Entre as práticas esportivas, o hóspede dispõe de caiaque no mangue, SUP, kitesurf, wing foil, mountain bike e velejo. Um espetáculo à parte é o pôr do sol no alto das dunas de Curimãs — de tão exuberantes, são também chamadas por alguns dos habitantes do lugar de “mini Lençóis”.
Mas, é claro, cada um faz seu próprio ritmo — inclusive se quiser apenas descansar, ler, curtir a piscina ou aproveitar a praia deserta. Uma bucólica "casa de praia" construída pelo novo hoteleiro na areia serve de ponto de apoio e vira um adorável bar pop-up privativo para contemplação do entardece
Interferência mínima na natureza
O projeto de construção da Casa Daia foi desenvolvido em duas fases. A primeira, com arquitetura de Greg Bousquet do Architects Office e interiores do Black Arquitetos, aproveitou a estrutura básica da antiga casa da fazenda.

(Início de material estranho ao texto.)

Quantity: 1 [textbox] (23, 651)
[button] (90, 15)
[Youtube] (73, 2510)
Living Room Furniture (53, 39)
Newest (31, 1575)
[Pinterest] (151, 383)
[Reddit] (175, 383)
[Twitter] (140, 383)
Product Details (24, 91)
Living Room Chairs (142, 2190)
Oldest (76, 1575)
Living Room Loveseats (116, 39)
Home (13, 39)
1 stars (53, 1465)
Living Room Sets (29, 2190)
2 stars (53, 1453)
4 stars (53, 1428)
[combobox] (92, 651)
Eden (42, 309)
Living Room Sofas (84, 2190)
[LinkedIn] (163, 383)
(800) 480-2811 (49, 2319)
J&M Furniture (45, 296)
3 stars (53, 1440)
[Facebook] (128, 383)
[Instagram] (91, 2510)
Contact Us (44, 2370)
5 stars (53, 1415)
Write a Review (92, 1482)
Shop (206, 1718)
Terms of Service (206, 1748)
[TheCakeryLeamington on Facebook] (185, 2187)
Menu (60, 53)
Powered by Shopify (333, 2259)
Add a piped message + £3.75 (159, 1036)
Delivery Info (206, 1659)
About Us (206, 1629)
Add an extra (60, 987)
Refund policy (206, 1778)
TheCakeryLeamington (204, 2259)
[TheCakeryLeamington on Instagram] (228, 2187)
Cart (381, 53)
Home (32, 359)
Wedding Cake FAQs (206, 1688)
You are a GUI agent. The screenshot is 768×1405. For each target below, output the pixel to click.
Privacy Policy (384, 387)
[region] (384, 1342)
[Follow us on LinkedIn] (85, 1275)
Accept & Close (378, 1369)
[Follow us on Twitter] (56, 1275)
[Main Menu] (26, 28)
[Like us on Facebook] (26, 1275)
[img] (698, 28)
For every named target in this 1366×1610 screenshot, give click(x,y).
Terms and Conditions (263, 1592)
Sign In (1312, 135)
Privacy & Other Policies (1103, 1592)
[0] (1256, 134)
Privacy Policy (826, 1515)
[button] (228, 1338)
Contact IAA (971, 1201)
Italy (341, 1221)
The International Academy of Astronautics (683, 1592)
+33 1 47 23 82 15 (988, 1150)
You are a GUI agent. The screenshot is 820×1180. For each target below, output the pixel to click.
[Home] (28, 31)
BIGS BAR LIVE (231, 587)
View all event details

A segunda, comandada por Fernanda Barbara e Fabio Valentim, do UNA BV, com interiores de Mariana Schmidt, da MNMA, deu origem aos novos bangalôs — todos modulares, feitos com madeira engenheirada CLT, um sistema inovador que visa tornar as construções mais sustentáveis. Os espaços foram erguidos em clareiras naturais, com interferência mínima no ecossistema.
Antes de iniciar as obras, Hargreaves fez um zoneamento ambiental completo, identificando os diferentes ecossistemas e biomas da área. Ele não teve pressa. Foram dois anos de trabalho intenso até a Casa Daia finalmente abrir suas portas.
"Fizemos muito nestes dois anos e vamos focar agora na regeneração e no impacto socioambiental”, diz o empresário. “Queremos colocar a Barra dos Remédios no mapa do turismo, mas com o cuidado de tornar o lugar melhor do que o encontramos."
Os desafios foram muitos — do excesso de burocracia à busca por mão de obra qualificada, dos treinamentos contínuos à batalha pela ampliação da infraestrutura regional.
"Minhas experiências de viagem ajudaram muito a definir o produto que queria oferecer aqui. E minha experiência no mercado financeiro me mostrou que temos de focar no desejo do cliente e nas oportunidades que o setor oferece", explica ele. "Sem integrar comunidade, pescadores, fornecedores, mão de obra local e respeitá-los, não há chance de sucesso.”